May preened. “I told you you’d have a good time if you’d let yourself. Everyone else is having fun, too.”
She was right about that. Walther and Marcia were carrying their song selections to the front, while Bridget—possibly the only person here aside from me and Quentin who wasn’t over-awed by the Luidaeg—was congratulating the Luidaeg on her performance. Arden was laughing so hard that she looked like she was going to hurt herself, while Madden grinned and took a drink of his own beer.
So many of my friends and allies were here. So many people who trusted me, and who I trusted to have my back, no matter what.
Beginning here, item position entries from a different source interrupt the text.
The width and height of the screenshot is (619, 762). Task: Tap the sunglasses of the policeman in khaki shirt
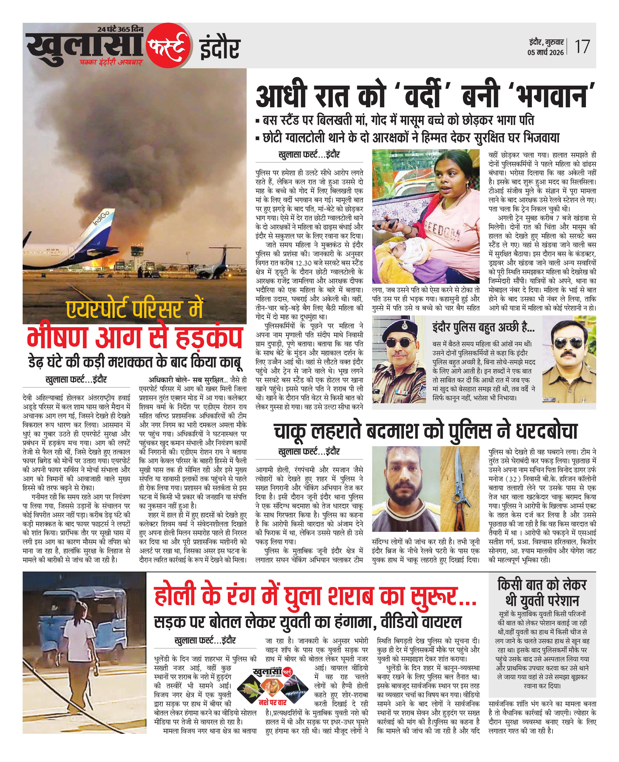click(568, 343)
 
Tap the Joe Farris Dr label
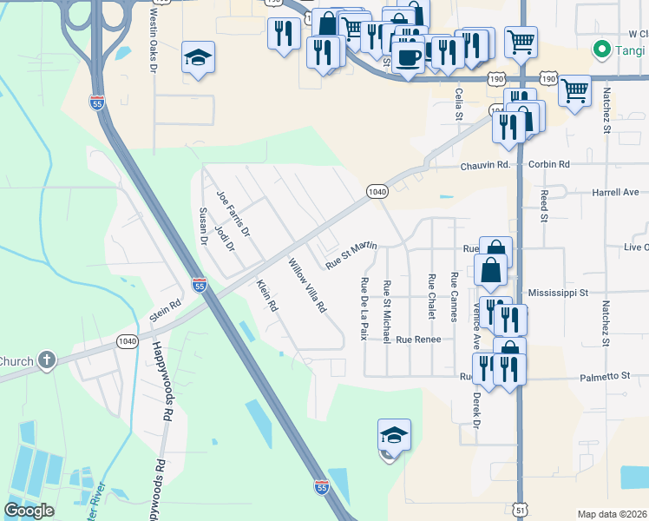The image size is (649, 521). pos(233,215)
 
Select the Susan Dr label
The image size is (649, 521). pos(204,228)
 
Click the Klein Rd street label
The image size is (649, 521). pos(266,296)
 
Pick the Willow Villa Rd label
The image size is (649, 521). pos(307,286)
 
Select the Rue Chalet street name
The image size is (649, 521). pos(431,296)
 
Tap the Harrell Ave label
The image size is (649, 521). pos(615,192)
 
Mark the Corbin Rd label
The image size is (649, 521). pos(552,164)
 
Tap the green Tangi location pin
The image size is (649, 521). pos(599,49)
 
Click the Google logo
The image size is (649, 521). pos(29,511)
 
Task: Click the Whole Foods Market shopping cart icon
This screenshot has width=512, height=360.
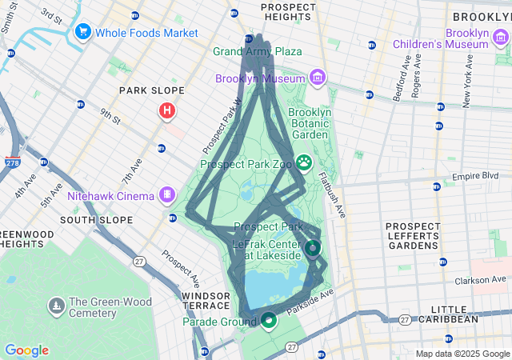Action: click(x=82, y=33)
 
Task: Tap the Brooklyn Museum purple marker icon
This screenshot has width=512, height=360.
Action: click(x=318, y=78)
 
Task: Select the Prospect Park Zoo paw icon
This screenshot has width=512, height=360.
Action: click(x=304, y=163)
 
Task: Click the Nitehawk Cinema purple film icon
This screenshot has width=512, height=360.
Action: click(x=167, y=193)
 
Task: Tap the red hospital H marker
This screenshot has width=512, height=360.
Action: click(x=166, y=110)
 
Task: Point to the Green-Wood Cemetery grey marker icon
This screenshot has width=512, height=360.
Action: click(x=56, y=306)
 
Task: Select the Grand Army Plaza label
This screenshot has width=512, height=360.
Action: click(x=258, y=52)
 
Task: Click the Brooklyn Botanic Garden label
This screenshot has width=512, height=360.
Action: click(x=309, y=124)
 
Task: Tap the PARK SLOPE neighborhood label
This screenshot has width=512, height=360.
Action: click(x=152, y=90)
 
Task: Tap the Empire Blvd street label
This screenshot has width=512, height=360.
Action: click(x=481, y=176)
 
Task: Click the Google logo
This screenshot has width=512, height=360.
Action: click(x=26, y=350)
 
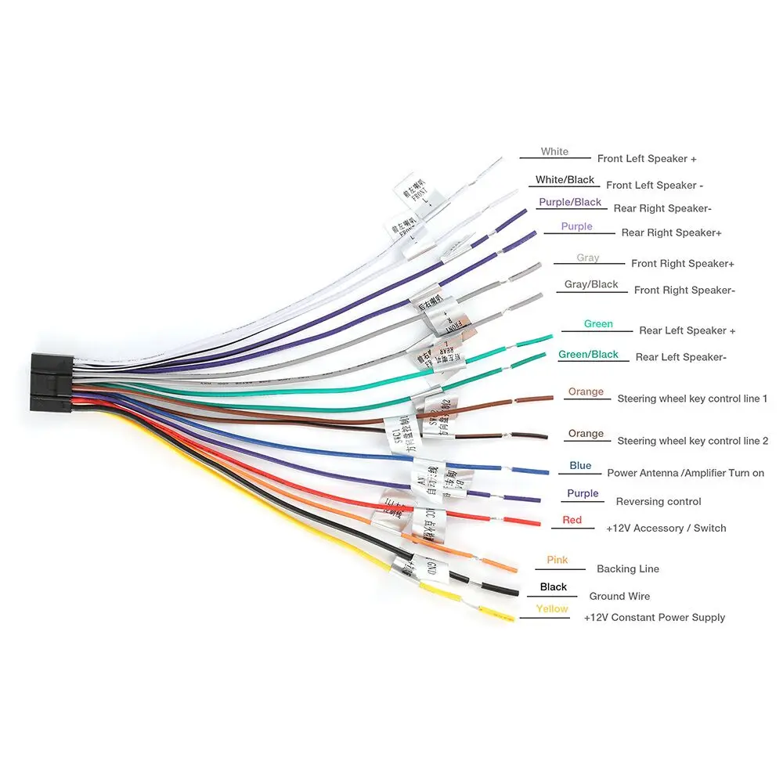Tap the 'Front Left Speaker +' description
point(647,159)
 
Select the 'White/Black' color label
point(565,180)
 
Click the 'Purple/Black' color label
point(570,202)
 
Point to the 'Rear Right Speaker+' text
point(671,233)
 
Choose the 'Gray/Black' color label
point(591,285)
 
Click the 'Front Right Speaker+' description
point(683,264)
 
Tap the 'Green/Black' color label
point(588,355)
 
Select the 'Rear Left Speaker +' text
point(687,330)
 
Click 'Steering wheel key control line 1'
point(692,399)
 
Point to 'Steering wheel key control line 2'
point(692,441)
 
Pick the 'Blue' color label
point(580,466)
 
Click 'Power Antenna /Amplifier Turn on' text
point(685,473)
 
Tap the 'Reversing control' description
point(659,502)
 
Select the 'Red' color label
point(572,520)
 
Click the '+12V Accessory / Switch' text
point(666,529)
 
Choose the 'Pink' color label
point(557,560)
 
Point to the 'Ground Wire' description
point(619,597)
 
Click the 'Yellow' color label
point(552,609)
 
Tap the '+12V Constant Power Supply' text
point(655,618)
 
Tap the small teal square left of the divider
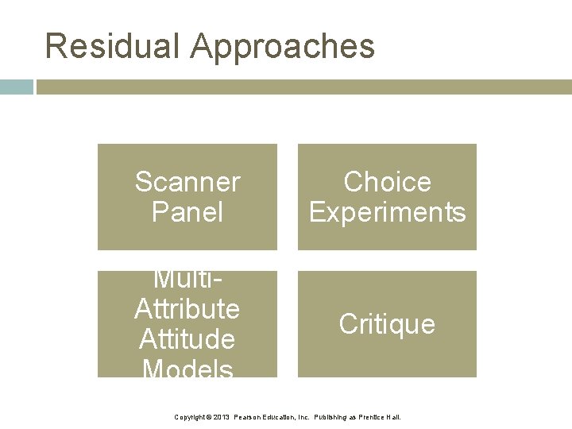click(x=16, y=87)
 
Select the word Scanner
click(x=187, y=182)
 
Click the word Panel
click(x=187, y=212)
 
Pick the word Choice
click(x=387, y=182)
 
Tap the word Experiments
click(x=387, y=213)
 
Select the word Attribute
click(x=187, y=308)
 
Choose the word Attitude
click(x=187, y=339)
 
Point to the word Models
click(x=187, y=369)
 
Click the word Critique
click(x=387, y=324)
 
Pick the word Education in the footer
click(x=284, y=417)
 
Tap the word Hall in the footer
click(x=395, y=417)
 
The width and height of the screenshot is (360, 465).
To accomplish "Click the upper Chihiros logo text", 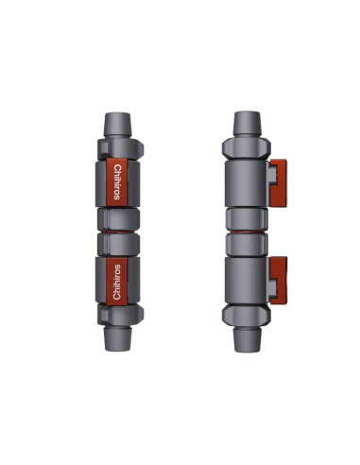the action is coord(117,182).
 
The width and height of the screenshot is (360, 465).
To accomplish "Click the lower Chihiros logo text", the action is coord(117,282).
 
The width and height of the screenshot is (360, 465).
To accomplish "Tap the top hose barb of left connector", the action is coord(117,125).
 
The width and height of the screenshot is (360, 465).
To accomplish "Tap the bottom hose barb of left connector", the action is coord(117,339).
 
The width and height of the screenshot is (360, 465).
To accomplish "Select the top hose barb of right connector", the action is coord(247,124).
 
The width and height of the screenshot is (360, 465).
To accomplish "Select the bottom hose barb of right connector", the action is coord(247,340).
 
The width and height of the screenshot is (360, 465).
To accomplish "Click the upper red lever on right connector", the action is coord(279,182).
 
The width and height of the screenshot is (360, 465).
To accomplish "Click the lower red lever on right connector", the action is coord(279,281).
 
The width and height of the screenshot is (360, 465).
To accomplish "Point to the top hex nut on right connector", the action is coord(247,148).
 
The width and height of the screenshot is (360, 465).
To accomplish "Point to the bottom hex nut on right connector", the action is coord(247,316).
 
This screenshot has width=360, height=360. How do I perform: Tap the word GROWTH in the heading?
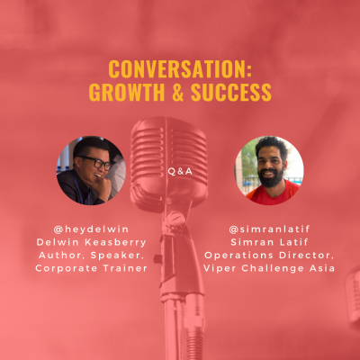127,92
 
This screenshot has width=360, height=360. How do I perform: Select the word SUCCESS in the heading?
231,92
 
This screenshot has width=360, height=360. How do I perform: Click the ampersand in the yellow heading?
178,92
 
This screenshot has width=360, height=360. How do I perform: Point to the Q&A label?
180,171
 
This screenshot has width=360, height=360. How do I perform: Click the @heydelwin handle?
91,230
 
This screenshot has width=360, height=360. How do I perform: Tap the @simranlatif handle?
269,230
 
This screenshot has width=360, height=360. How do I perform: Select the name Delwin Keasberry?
91,242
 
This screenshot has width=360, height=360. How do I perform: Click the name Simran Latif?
269,242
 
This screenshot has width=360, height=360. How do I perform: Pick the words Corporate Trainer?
91,268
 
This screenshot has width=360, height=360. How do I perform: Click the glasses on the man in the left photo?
95,162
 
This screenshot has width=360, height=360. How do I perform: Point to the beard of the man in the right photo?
270,179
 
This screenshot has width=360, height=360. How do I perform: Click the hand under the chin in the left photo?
101,187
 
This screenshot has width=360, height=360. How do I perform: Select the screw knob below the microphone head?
176,218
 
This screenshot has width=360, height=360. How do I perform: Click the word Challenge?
273,268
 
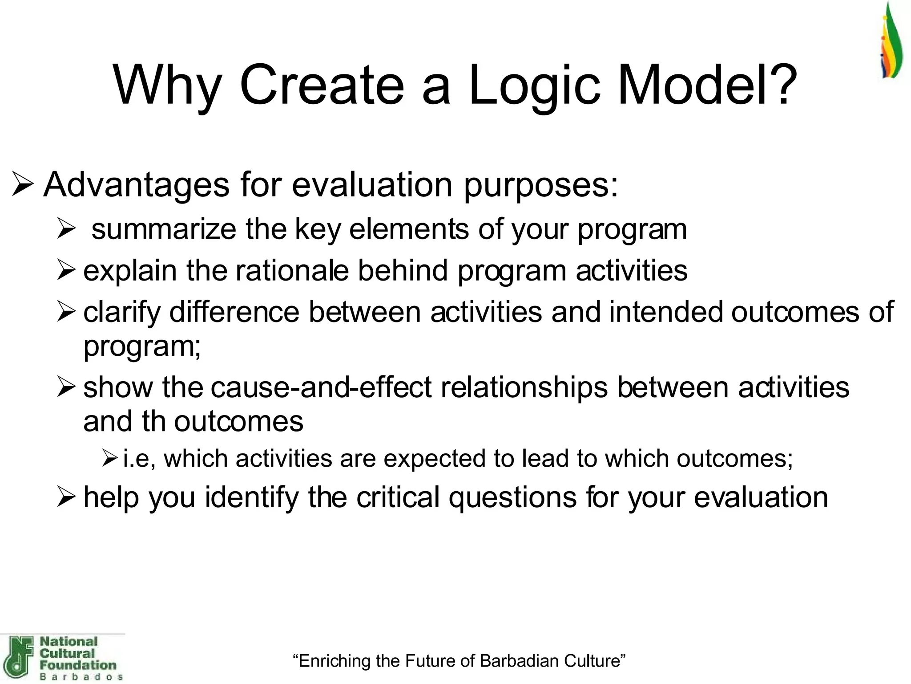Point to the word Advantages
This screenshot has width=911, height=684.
(136, 184)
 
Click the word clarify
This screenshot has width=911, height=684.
(121, 312)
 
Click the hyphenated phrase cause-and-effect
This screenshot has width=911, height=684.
(321, 387)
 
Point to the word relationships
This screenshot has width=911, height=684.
(524, 387)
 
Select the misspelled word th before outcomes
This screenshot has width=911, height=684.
(153, 421)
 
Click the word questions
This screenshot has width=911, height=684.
(512, 497)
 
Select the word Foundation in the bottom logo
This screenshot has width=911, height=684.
(78, 665)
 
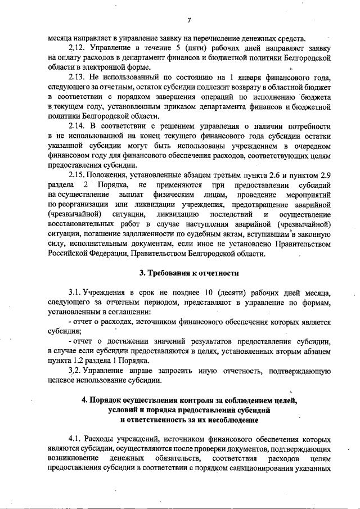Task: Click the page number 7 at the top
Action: click(x=190, y=21)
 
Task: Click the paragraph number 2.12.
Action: click(x=76, y=48)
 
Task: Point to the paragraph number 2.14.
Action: click(x=76, y=124)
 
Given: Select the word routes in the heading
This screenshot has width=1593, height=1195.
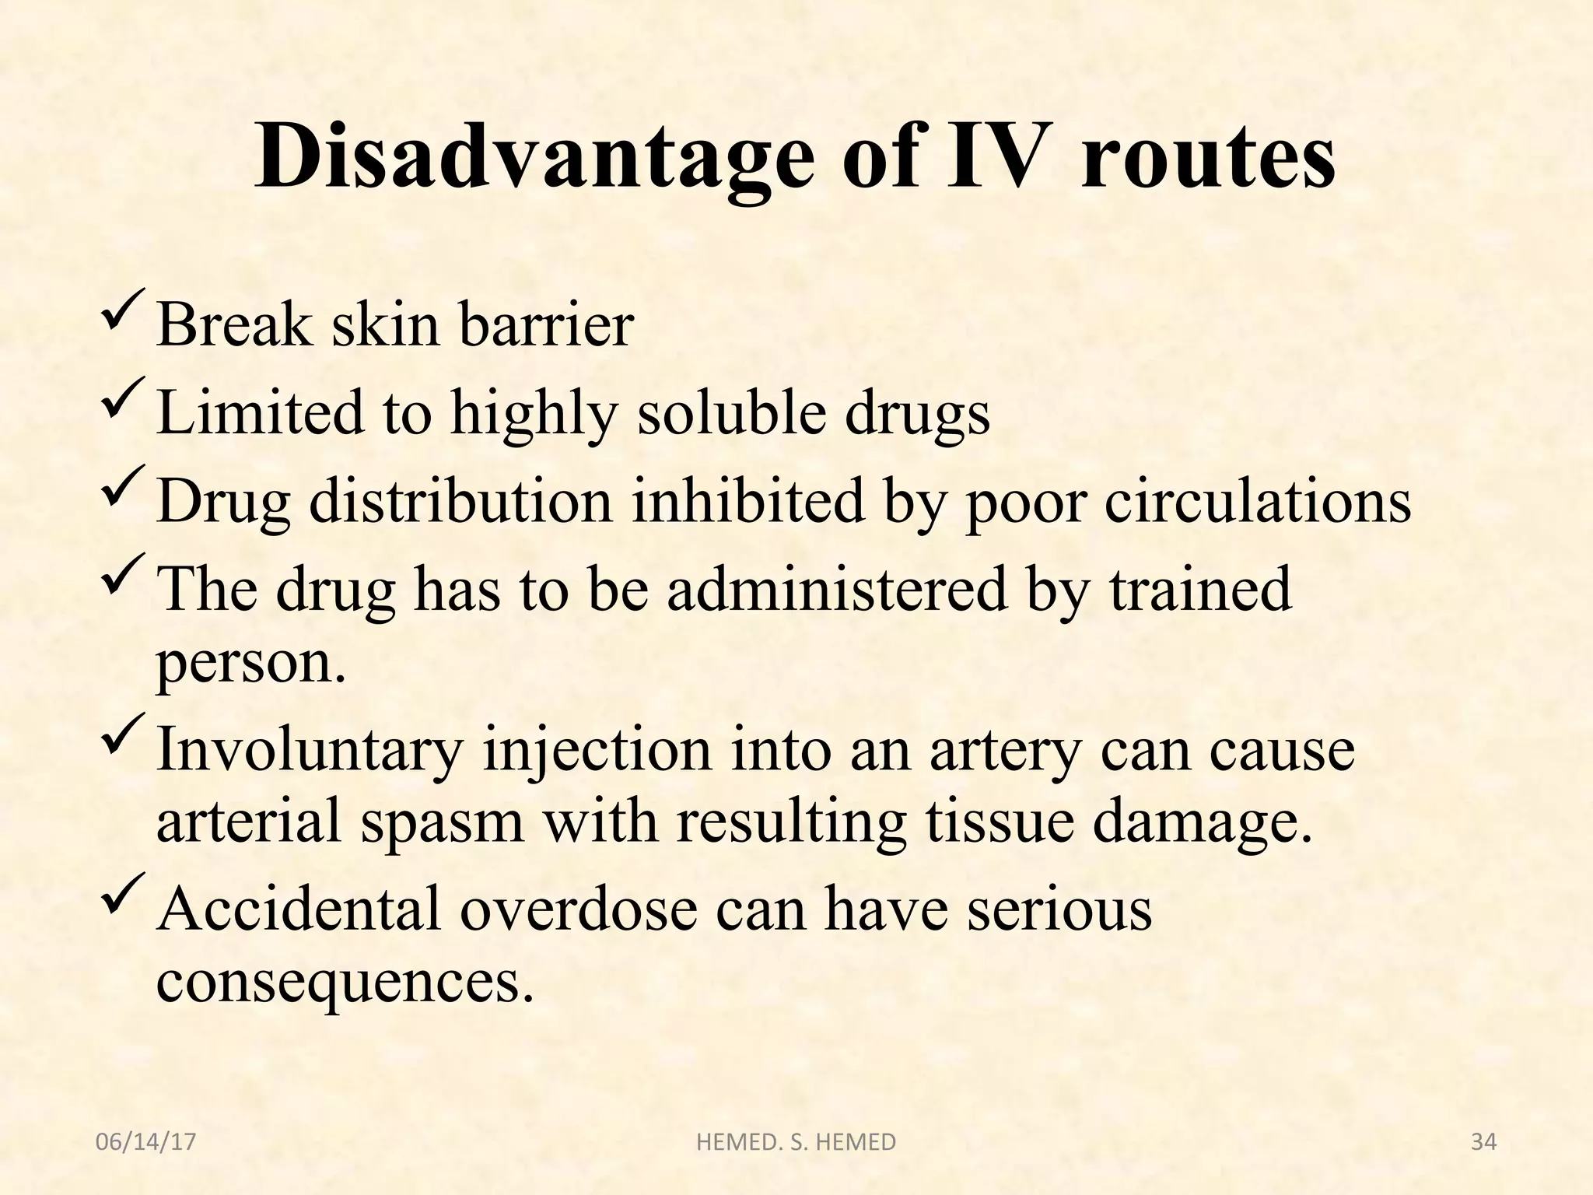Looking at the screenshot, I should pos(1208,159).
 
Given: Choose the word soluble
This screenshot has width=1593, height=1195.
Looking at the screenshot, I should pos(732,412).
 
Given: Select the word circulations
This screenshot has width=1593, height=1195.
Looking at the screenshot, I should pos(1258,499).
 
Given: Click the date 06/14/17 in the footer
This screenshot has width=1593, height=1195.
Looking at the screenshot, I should pos(145,1142).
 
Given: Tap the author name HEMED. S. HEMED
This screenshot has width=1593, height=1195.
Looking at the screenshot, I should pos(796,1142).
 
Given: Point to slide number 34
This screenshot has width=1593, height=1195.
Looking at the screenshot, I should pos(1484,1142).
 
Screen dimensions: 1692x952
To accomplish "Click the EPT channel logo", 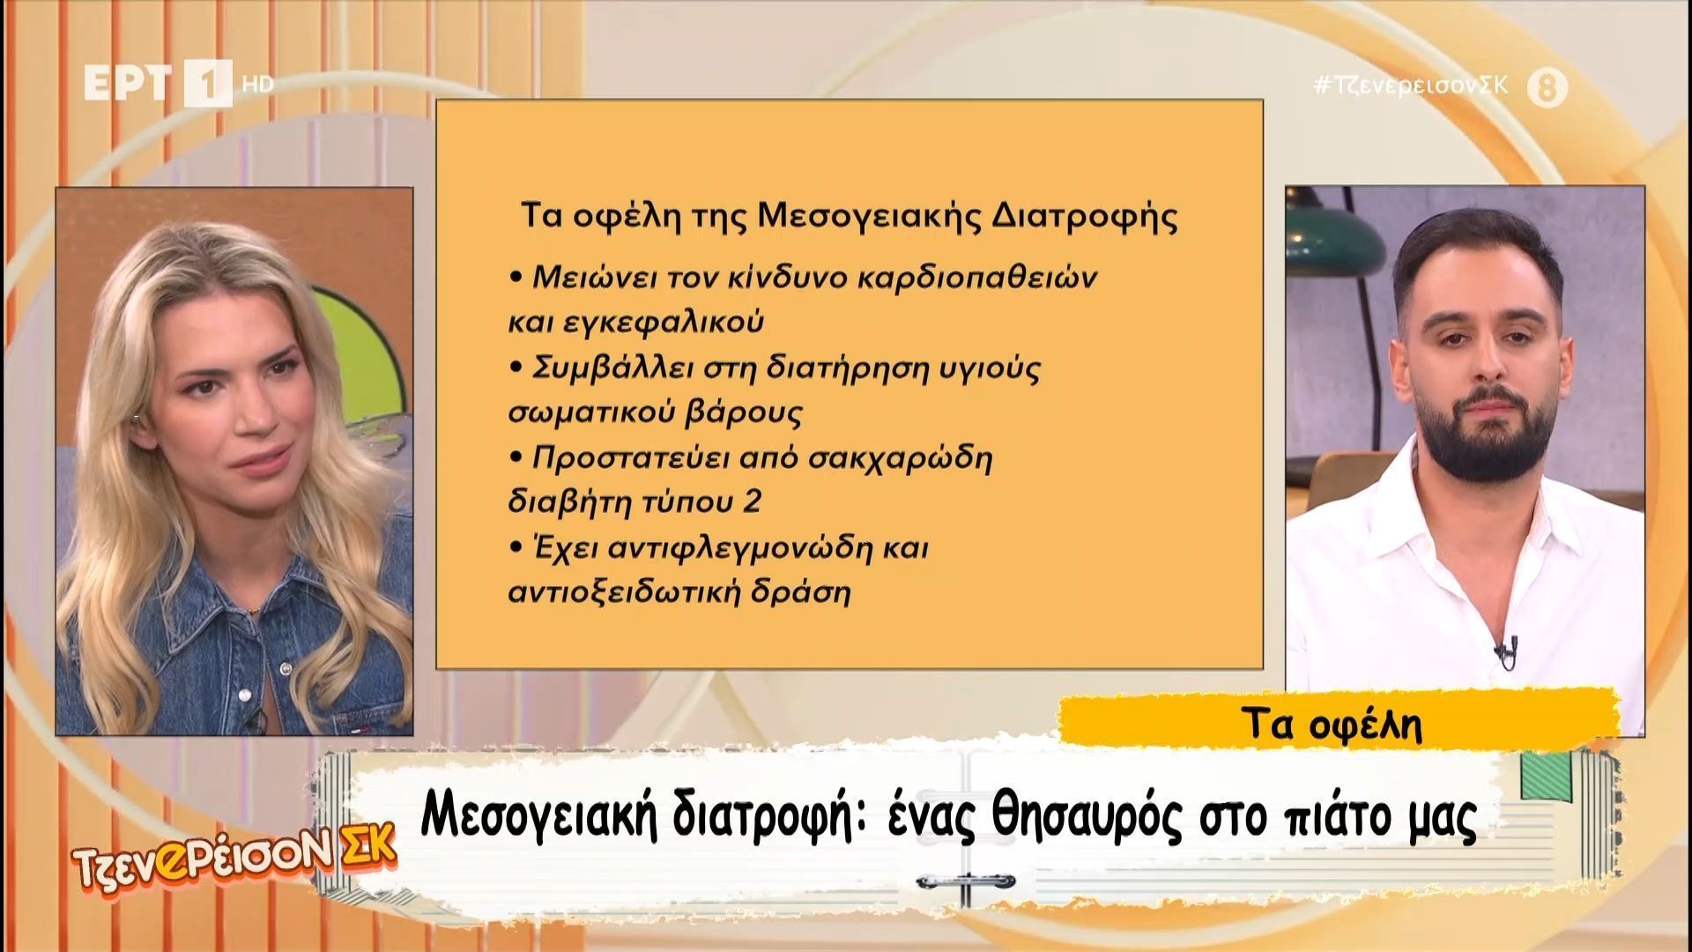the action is click(159, 83).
It was an odd thing to realize that I was outside my house and utterly relaxed, but I was. Maybe for the first time in a year, I felt like I could drop my guard and just exist.
The stranger finished his song. Stacy jumped up onto the stage without waiting for the DJ to say anything, grabbing the microphone.
“We’re here tonight because our friend Toby is getting married!” she shouted. The bar cheered, even the parts of it who weren’t with us.
I groaned. “Oh, sweet Titania, no.”
“Yes,” said May, taking my beer away.
“Yup,” agreed Quentin, and pushed me off my stool.
Kerry and Cassandra were suddenly there to grab me by my wrists and haul me to the stage, where Stacy had produced a headband that looked like a cross between a bridal veil and one of those ridiculous “fairy crowns” hippies like to sell at open-air farmer’s markets. They pushed me up the stairs. She plopped it onto my head and shoved the microphone into my hands, turning me to face the karaoke screen as the lyrics for “White Wedding” began to appear.
“I am going to kill you all,” I said, and lifted the microphone, and sang.
My life’s not so bad these days.
TWO
THE MINT STOPPED SERVING alcohol at two; the karaoke DJ left at two-thirty; thanks to some reservation magic on May and Stacy’s part, they didn’t kick us out until three, by which time everyone was well on their way to sober, or at least competent to get home without passing out on somebody’s front step.
We thronged on the sidewalk, hugging, laughing, and saying good-bye one by one, like we wanted to make the party last as long as possible. I realized, with some surprise, that I was doing just that: I didn’t want the night to end. For once, nothing was trying to kill me or complicate my life. I didn’t have any quests to finish or problems to resolve. I got to exist, with no qualifiers. It was nice. I wanted it to continue.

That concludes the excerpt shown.